Miscellaneous Nontumors and Tumors





NONTUMORS


Amyloidosis

The bladder can be involved in cases of systemic amyloidosis but rarely is the primary site of this disease (1). The usual clinical presentation is that of hematuria. On cystoscopy, a localized amyloid tumor will be seen as an elevated mass that can be confused with an invasive neoplasm. Less frequently, the disease may diffusely involve the bladder wall. Microscopically, the amyloid protein is an eosinophilic, afibrillar, homogeneous material deposited preferentially in the lamina propria and extending into the connective tissue surrounding muscle fascicles (2) (Figs. 12.1, 12.2) (efigs 12.1-12.7). Less frequently, and usually in systemic amyloidosis, there are perivascular amyloid deposits. Congestion and hemorrhage are common but inflammatory cells are scanty unless the overlying epithelium is ulcerated. A few fibroblast-like cells are usually interspersed within the eosinophilic material. Special stains such as Congo red, crystal violet, or van Gieson will help establish the diagnosis. Patients with localized lesions are usually successfully managed by transurethral resection (TUR), but patients with more diffuse involvement may require more radical surgery to control the bleeding (3).


Diverticular Disease

Bladder diverticula are relatively common yet their etiology remains controversial. Most investigators agree that they occur secondary to an increased intravesical pressure as a result of obstruction, distal to the diverticulum (4, 5, 6). The obstruction brings about compensatory muscle hypertrophy and eventual mucosal herniation in areas of weakness. Others feel that at least some diverticula are a consequence of congenital defects in the bladder musculature and they cite as evidence cases of diverticula in young patients without evidence of obstruction (7, 8). The most common sites of diverticula are adjacent to the ureteral orifices, the bladder dome (probably related to a urachal remnant), and the region of the internal urethral orifice. Grossly, one sees distortion of the external surface of the bladder. The diverticula may be widely patent but are usually narrow in
symptomatic patients. The mucosa adjoining the diverticulum is usually hyperemic or ulcerated. There may be epithelial hyperplasia adjacent to the diverticula and the underlying muscularis propria is hypertrophic. Very commonly, there is inflammation involving the lamina propria and muscularis in the area of the diverticular os. The wall of the diverticulum itself consists of urothelium and underlying connective tissue, similar to the bladder mucosa with lamina propria. Few muscle fascicles will be identified in the majority of cases of acquired diverticula but, when present, represent muscularis mucosae which may become hyperplastic. In fact, in some cases these hyperplastic muscularis mucosae may appear as a relatively thick, continuous layer of smooth muscle. The true “congenital” diverticula contain a thinned outer muscle layer. The epithelium lining the
sac may undergo squamous or glandular metaplasia due to local irritation associated with urine stasis, infection, or stone. In these cases, it is not unusual for the diverticular wall to become extensively fibrotic.

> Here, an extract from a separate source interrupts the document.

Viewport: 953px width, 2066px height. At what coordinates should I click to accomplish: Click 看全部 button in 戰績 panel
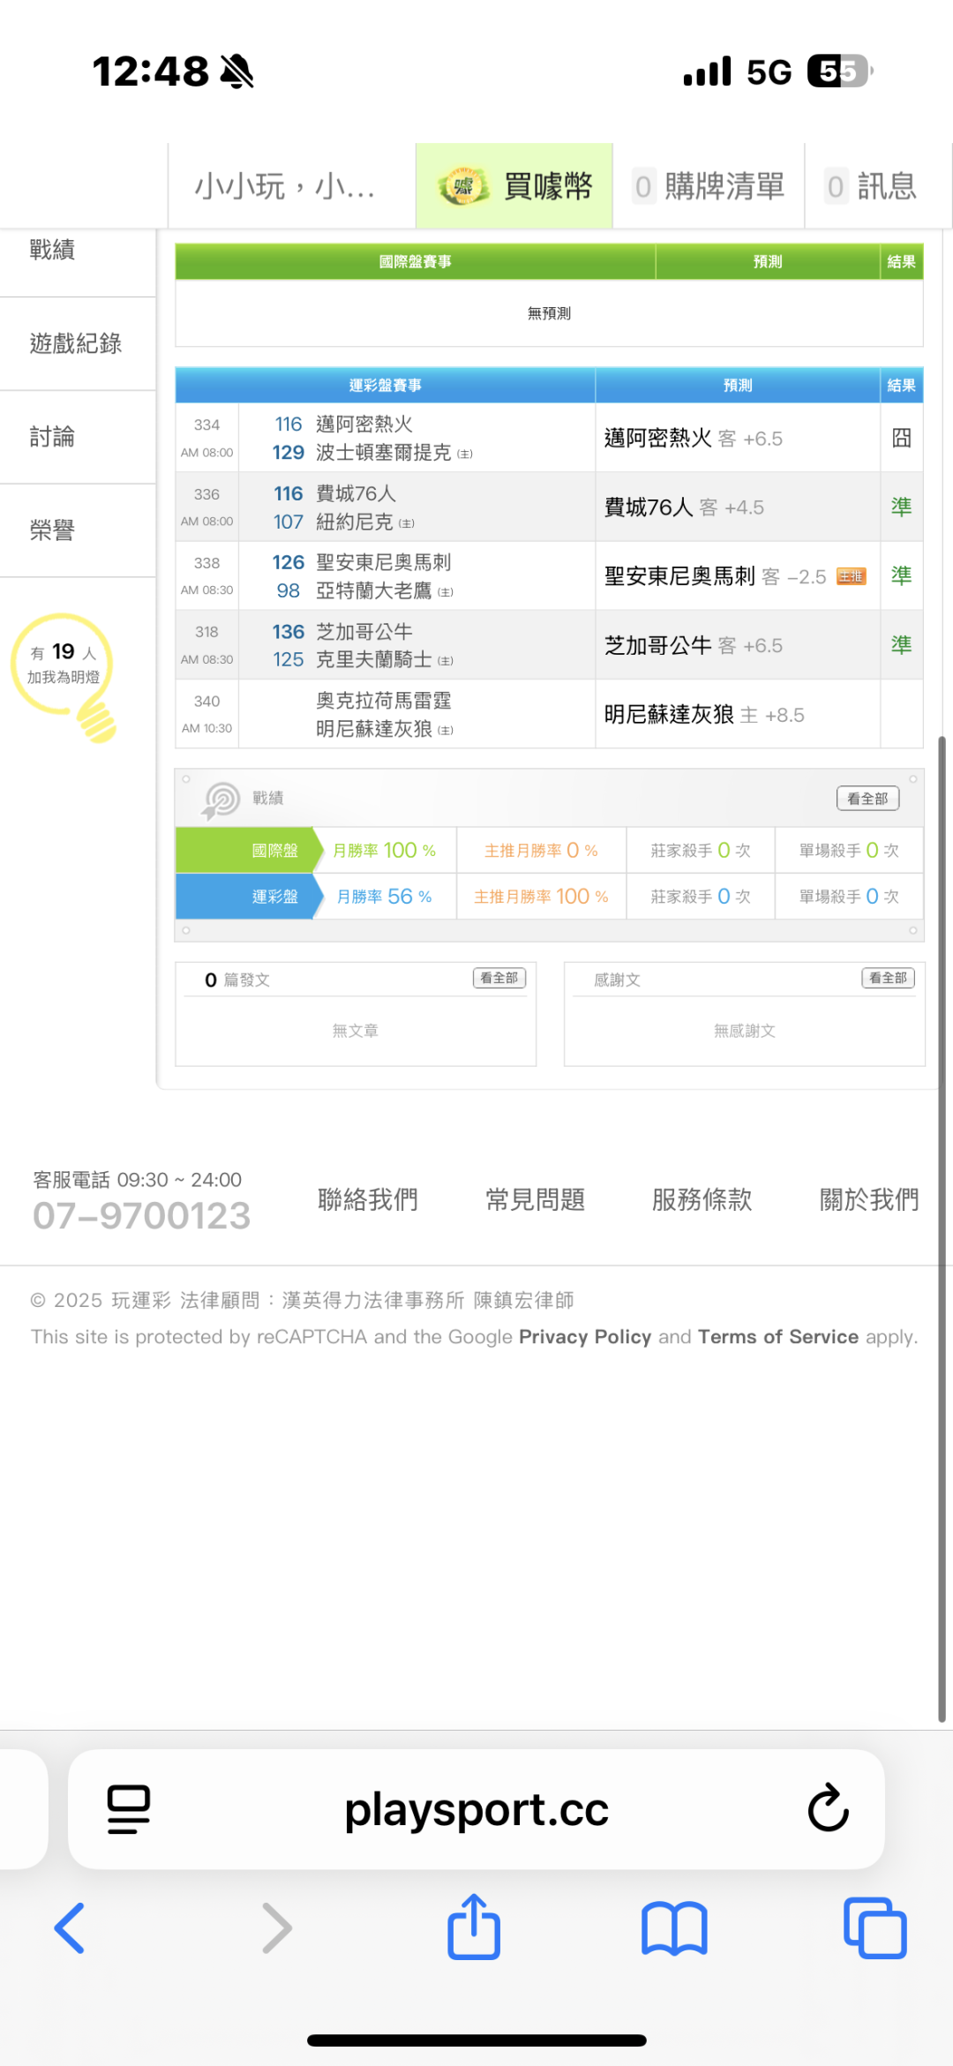tap(867, 798)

FIGURE 12.1 Amyloidosis surrounding the blood vessel.






FIGURE 12.2 Amyloidosis infiltrating and destroying the muscularis propria.

Major complications of bladder diverticula include infection, lithiasis with subsequent obstruction, and carcinoma (9, 10, 11). It is believed that 2% to 7% of patients with bladder diverticula will develop an associated urothelial neoplasm, presumed secondary to the chronic inflammatory stimuli mentioned above. The neoplasms may develop at the orifice or may occur within the diverticula, making endoscopic evaluation difficult. While “usual” urothelial carcinomas predominate, there is a relative increase in urothelial tumors with divergent differentiation in the form of squamous carcinoma and adenocarcinoma, at times associated with squamous or glandular metaplasia in the lining urothelium. Rare cases of small cell carcinoma have been described. Sarcomas and at least one sarcomatoid carcinoma have also been reported in association with bladder diverticula, but we feel that most, if not all, of these cases are likely to represent sarcomatoid transformation in high-grade urothelial carcinomas (11). Survival is dependent on the stage at the time of resection, with tumors invading the lamina propria (pT1) having a better disease-specific survival than tumors that extend into the peridiverticular soft tissue (pT3) (12, 13).


Ectopic Prostatic Tissue

Ectopic prostatic polyps within the bladder are usually single, polypoid lesions usually around the trigone (14). These lesions typically present with gross and microscopic hematuria. The lesions may occur over a wide age range. Histologically, the submucosal component of the urethral polyps is composed of stroma and prostatic glands (Fig. 12.3). The glands may be closely packed and, in some areas, they may be cystically dilated at the periphery. The surface of urethral polyps is often papillary with broad
papillae lined by urothelial cells, prostatic epithelial cells, or a combination of both. Rarely, these polyps have broad finger-like villous projections lined by benign prostatic epithelium. The presence of corpora amylacea and double-layered epithelium is a helpful clue to the prostatic origin of the lesions. These lesions are totally benign.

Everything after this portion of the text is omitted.